■ Description of the task:
In the entries below, filter for the word "Switch" and copy every matching line.

■ Data:
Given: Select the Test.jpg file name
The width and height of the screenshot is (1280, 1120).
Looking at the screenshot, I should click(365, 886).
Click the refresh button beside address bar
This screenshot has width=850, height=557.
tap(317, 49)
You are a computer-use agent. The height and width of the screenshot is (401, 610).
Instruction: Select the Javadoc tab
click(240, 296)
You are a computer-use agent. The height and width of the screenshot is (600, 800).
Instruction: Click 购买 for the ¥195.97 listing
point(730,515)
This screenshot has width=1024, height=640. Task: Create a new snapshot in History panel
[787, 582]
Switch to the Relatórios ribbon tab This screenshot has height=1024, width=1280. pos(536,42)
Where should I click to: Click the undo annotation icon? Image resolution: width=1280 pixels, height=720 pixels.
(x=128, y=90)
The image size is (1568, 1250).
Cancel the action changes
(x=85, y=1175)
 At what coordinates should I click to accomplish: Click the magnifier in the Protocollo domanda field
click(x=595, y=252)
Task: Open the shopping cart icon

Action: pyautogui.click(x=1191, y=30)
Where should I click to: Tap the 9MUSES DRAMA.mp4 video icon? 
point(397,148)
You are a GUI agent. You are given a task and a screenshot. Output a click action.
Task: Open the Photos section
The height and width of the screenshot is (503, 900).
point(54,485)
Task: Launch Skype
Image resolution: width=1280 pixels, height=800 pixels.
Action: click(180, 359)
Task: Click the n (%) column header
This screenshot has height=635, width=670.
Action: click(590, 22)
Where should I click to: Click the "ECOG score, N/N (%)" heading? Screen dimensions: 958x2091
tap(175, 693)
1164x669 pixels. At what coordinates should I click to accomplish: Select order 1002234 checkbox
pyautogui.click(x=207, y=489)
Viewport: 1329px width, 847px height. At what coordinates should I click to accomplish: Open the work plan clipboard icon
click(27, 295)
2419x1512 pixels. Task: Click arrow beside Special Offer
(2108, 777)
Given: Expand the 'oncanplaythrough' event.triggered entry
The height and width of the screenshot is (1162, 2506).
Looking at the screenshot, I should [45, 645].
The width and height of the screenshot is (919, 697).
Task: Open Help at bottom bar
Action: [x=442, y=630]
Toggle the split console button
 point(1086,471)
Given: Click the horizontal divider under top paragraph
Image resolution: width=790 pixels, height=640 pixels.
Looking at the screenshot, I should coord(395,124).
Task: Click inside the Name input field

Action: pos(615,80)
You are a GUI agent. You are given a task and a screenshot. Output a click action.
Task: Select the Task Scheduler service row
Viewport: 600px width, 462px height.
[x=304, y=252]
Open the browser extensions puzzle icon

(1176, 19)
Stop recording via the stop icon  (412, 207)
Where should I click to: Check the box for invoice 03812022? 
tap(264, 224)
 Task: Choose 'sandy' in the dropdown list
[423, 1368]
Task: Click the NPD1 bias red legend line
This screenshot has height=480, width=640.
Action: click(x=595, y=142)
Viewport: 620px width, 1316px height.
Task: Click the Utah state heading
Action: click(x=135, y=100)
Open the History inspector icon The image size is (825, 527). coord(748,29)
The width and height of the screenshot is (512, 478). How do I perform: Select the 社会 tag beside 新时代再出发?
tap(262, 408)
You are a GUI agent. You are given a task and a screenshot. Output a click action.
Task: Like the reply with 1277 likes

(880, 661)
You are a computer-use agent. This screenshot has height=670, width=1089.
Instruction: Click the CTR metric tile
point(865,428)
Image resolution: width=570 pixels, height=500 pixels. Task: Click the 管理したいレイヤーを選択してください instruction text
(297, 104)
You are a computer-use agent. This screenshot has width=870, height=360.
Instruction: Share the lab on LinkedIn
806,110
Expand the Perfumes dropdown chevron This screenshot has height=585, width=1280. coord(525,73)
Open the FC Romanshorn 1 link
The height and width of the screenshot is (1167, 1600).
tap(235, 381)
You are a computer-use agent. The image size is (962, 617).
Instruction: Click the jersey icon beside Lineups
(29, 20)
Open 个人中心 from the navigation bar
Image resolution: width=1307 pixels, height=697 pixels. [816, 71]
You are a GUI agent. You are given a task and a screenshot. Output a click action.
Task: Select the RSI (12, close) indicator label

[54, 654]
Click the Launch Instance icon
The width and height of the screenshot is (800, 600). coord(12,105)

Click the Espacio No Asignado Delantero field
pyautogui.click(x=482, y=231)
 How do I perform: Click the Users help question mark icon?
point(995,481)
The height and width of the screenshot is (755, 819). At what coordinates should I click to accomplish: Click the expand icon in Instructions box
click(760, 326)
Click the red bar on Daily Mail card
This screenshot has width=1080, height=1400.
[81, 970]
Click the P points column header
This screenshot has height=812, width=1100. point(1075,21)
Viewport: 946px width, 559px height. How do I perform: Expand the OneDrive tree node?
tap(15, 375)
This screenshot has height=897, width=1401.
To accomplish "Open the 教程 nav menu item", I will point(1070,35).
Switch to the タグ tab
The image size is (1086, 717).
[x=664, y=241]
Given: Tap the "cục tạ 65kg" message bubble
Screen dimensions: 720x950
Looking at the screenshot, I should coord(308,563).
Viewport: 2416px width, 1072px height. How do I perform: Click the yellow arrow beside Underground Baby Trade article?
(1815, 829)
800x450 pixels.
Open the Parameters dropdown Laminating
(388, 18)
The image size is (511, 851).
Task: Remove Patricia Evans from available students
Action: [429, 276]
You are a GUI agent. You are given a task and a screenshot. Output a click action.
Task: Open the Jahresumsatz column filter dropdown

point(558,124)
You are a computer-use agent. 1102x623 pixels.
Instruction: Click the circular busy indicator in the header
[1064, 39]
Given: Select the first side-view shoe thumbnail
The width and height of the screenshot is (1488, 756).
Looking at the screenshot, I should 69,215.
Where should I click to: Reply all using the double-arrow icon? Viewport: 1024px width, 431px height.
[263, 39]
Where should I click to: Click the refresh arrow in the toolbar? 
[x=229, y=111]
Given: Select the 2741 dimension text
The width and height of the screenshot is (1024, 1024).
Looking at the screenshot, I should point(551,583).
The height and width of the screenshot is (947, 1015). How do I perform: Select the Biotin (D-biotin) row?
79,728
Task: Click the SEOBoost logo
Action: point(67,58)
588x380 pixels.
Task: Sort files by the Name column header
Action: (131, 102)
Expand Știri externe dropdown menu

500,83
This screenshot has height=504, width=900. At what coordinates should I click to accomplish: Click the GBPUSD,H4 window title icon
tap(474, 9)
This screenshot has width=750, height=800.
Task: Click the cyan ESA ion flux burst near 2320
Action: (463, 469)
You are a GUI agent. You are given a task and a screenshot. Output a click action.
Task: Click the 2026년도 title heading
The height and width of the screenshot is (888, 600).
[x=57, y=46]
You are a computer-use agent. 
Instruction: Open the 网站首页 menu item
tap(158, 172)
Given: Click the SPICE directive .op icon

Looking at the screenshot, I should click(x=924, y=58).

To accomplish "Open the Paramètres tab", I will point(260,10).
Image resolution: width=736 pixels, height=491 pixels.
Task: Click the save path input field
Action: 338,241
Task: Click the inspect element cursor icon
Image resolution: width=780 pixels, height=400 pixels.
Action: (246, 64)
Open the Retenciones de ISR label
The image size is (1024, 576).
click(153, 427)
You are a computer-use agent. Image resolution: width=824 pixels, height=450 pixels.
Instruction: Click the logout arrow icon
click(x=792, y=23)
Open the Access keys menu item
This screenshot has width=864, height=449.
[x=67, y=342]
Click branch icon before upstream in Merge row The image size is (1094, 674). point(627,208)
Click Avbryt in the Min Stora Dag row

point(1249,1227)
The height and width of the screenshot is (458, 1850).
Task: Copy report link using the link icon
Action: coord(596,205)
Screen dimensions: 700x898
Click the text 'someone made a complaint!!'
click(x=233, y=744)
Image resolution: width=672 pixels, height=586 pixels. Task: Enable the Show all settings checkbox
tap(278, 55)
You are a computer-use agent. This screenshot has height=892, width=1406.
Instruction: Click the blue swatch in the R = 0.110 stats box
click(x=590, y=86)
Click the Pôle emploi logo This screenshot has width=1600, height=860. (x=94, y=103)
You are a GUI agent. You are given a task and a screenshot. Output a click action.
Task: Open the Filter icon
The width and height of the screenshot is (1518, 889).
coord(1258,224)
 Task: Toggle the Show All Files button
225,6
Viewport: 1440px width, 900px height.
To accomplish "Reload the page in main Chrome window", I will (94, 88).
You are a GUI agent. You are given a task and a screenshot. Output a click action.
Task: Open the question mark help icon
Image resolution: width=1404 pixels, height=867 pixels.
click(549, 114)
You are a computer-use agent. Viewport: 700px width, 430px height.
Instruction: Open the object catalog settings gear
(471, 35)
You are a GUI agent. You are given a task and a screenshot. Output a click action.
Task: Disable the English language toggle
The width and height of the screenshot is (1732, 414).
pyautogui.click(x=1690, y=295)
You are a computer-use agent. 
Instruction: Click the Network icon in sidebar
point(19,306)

■ Task result:
Switch to the Relatórios ribbon tab This screenshot has height=1024, width=1280. pos(536,42)
Switch to the タグ tab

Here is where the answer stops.